A Poncelet theorem for lines

TL;DR

This paper proves a Poncelet type theorem for line configurations in the complex projective plane, establishing conditions for the existence of infinitely many polygons inscribed in lines and circumscribed around a conic.

Contribution

It introduces a new Poncelet theorem for line configurations, providing an elementary proof using Frégier's involution and connecting classical theorems like Pascal and Brianchon.

Findings

Existence of infinitely many polygons inscribed in line configurations

Connection between involutions and classical projective geometry theorems

Elementary proof based on Frégier's involution

Abstract

Our aim is to prove a Poncelet type theorem for a line configuration on the complex projective.
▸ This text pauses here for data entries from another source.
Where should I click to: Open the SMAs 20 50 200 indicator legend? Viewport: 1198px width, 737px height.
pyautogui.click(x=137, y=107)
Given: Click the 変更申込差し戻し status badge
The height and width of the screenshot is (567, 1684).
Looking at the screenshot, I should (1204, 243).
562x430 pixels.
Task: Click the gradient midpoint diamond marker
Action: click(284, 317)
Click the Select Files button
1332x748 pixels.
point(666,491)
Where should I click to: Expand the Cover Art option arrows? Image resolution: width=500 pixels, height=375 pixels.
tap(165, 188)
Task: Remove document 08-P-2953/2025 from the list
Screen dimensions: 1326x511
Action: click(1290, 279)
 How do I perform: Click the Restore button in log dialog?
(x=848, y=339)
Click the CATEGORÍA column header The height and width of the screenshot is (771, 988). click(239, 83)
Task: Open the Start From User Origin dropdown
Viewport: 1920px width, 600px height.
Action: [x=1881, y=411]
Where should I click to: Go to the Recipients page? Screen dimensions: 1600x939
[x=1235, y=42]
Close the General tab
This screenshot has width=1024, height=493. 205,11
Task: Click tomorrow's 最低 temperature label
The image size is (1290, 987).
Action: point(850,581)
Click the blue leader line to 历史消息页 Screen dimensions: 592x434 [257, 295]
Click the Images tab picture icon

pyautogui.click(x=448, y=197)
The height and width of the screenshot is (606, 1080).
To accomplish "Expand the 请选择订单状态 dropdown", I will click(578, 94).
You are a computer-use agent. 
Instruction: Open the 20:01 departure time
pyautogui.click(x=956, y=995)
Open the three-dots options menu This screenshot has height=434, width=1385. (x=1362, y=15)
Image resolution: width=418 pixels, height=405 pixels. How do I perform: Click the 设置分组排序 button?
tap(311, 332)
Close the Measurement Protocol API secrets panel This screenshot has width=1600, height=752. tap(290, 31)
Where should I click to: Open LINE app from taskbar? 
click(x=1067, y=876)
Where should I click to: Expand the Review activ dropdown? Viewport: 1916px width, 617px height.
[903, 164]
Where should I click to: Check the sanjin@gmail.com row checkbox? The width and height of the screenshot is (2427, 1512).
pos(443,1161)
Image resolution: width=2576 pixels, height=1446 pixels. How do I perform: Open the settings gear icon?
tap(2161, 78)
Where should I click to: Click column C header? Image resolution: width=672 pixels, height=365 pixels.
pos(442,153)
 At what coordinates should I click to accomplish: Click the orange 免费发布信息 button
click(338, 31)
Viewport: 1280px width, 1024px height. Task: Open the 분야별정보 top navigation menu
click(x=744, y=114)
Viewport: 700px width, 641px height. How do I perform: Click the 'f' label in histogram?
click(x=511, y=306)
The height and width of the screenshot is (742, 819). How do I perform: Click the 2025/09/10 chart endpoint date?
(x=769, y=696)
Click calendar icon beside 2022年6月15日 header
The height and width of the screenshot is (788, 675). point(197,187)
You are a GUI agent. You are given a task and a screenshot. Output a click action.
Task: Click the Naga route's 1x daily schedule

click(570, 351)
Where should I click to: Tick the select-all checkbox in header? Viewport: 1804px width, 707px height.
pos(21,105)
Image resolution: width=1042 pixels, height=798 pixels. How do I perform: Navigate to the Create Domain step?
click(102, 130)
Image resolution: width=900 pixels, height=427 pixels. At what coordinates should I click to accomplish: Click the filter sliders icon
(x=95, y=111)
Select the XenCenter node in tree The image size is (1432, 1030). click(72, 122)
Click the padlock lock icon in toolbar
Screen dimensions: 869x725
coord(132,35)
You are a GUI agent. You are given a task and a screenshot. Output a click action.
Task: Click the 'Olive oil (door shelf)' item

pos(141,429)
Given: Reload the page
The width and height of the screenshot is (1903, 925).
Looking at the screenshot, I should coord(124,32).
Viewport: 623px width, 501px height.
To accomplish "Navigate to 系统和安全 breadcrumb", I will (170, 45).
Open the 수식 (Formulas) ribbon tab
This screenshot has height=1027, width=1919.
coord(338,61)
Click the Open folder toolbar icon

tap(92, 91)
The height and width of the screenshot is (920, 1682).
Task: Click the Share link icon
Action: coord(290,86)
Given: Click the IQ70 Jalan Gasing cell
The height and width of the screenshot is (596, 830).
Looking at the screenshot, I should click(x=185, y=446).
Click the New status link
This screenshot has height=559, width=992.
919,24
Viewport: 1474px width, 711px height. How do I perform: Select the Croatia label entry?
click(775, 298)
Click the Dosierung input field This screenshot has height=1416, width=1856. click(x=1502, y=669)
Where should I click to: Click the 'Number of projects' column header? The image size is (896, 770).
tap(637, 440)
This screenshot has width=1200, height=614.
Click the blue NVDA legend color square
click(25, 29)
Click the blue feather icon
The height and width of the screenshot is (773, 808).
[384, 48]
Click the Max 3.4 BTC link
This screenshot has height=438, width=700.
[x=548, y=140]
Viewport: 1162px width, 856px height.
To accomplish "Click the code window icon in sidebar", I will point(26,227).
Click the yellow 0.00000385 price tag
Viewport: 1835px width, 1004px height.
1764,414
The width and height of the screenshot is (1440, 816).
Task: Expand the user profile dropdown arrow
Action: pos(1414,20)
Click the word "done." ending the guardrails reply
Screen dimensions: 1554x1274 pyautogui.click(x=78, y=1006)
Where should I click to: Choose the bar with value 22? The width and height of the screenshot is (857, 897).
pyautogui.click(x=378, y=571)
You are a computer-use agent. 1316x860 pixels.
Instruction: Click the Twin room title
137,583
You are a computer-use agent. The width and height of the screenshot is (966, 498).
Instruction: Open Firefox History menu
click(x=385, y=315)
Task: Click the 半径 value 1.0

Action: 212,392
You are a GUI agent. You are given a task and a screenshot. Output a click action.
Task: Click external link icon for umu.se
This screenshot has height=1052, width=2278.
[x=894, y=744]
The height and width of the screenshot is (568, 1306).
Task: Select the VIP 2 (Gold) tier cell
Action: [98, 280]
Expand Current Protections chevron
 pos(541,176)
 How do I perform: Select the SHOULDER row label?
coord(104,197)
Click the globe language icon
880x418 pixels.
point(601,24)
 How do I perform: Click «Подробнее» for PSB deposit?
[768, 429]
More precisely, we say that a polygon with 2n sides joining 2n vertices A1, A2,..., A2n is well inscribed in a configuration Ln of n lines if each line of the configuration contains exactly two points among A1, A2, ..., A2n. Then we prove : "Let Ln be a configuration of n lines and D a smooth conic in the complex projective plane. If it exists one polygon with 2n sides well inscribed in Ln and circumscribed around D then there are infinitely many such polygons. In particular a general point in Ln is a vertex of such a polygon." We propose an elementary proof based on Fr\'egier's involution. We begin by recalling some facts about these involutions. Then we explore the following question : When does the product of involutions correspond to an involution? It leads to Pascal theorem, to its dual version proved by Brianchon, and to its generalization proved by M\"obius.